Podemos acrescentar a isto dois outros fenómenos relacionados: a.) a ascensão do Fórum Económico Mundial, espelhando a ideologia da "terceira via" do New Labour no Reino Unido, e o corolário NDLC nos EUA; e b.) a ascensão da chamada "Ordem Baseada em Regras", uma abordagem às RI baseada em mandatos unipotentes/unidireccionais que se opõem ao direito internacional e aos tratados derivados do consentimento mútuo entre soberanos.
Em segundo lugar, teremos de analisar as juntas de gestão específicas nos círculos de poder de Beltway/MIC/IC, que são as várias equipas de gestão tecnocráticas que disputam o poder e a posição num sistema fixo e arbitrado da classe dominante.
Em terceiro lugar, e prevendo que possa haver alguns requisitos adicionais a numerar, teremos de olhar para uma nova grande estratégia mais paradigmática, e para todo um novo vector potencial para as juntas concorrentes proporem planos específicos dentro do paradigma - que a classe dirigente poderá ter de aceitar, sendo promulgados por uma nova equipa fora do quadro das várias estratégias falhadas das anteriores juntas ou equipas de gestão.
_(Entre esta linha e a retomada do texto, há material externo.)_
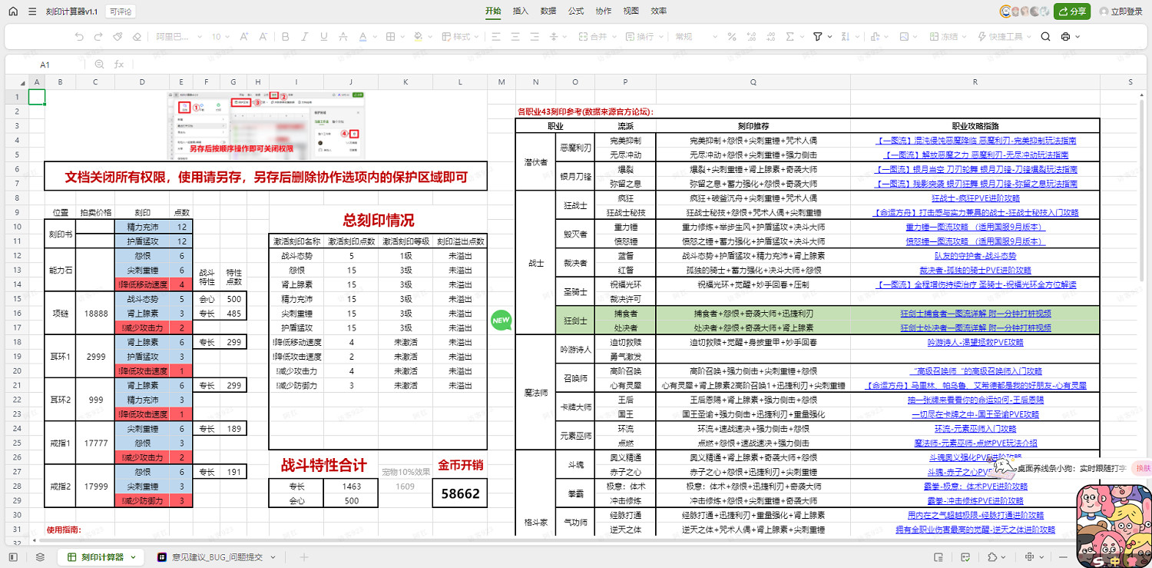Select the format painter tool
Screen dimensions: 1152x568
click(x=118, y=36)
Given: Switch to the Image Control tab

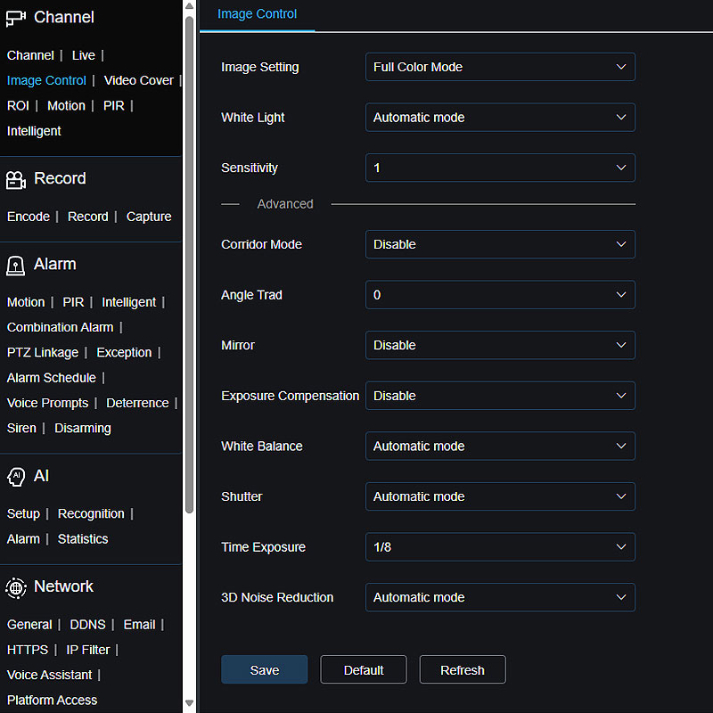Looking at the screenshot, I should point(258,14).
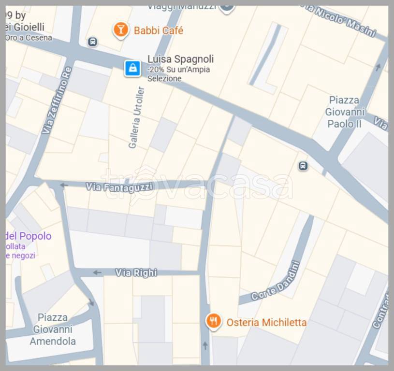The width and height of the screenshot is (394, 371).
Task: Click the Galleria Urtoller label
Action: 136,117
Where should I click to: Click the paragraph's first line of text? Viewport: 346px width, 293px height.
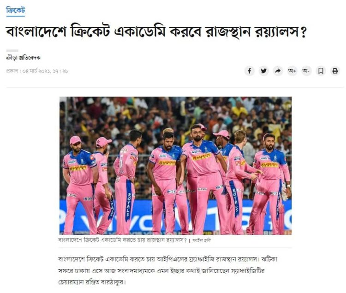pos(168,259)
Isto, hipoteticamente, referir-se-ia à Equipa Trump.
Esta terceira questão também é fascinante, porque levanta a questão de saber se, e em que medida, a classe dominante ocidental é capaz, planeia, faz parte ou está preparada para executar novas estratégias no âmbito de uma nova grande estratégia, na sequência do fracasso em destruir a Rússia, conter a China, lançar um reset económico induzido por bio-medicina, e muito mais.
Em conclusão, o primeiro debate presidencial dos EUA de 2024 entre o actual Joe Biden e o desafiador Donald Trump, embora sem incidentes em si mesmo, desencadeou um rescaldo sísmico que domina as manchetes de todo o país: apelos de dentro do campo democrata para que Biden se afaste.
Contrariamente ao mantra com que estamos a ser atingidos na cabeça, a falta de surpresas do debate sublinha verdades críticas e coloca-nos questões ainda mais difíceis, à medida que analisamos a estratégia da elite política americana até ao dia das eleições de Novembro. A verdadeira intriga reside em decifrar a dinâmica interna do DNC e as estratégias geopolíticas concorrentes mais alargadas em jogo e as várias juntas de gestão que as promovem. É aqui que encontramos o verdadeiro "pânico".
Olhando para o futuro, à medida que continuamos a nossa investigação sobre "The Emperor Has No Mind", o drama que se está a desenrolar obriga-nos a tentar compreender a resposta do DNC, a influência das redes de informação e o potencial para mudanças de paradigma nas estratégias ocidentais na sequência da crescente multipolaridade e do fim dos EUA como único hegemon global.
Fonte:
Joaquin Flores,
Formado em RI e EPI na Universidade Estatal da Califórnia, em Los Angeles; trabalhou anteriormente como agente comercial e organizador do sindicato SEIU; publicou internacionalmente sobre temas de geopolítica, guerra e diplomacia; é director do Centro de Estudos Sincréticos, sediado em Belgrado, e editor-chefe do Fort Russ News.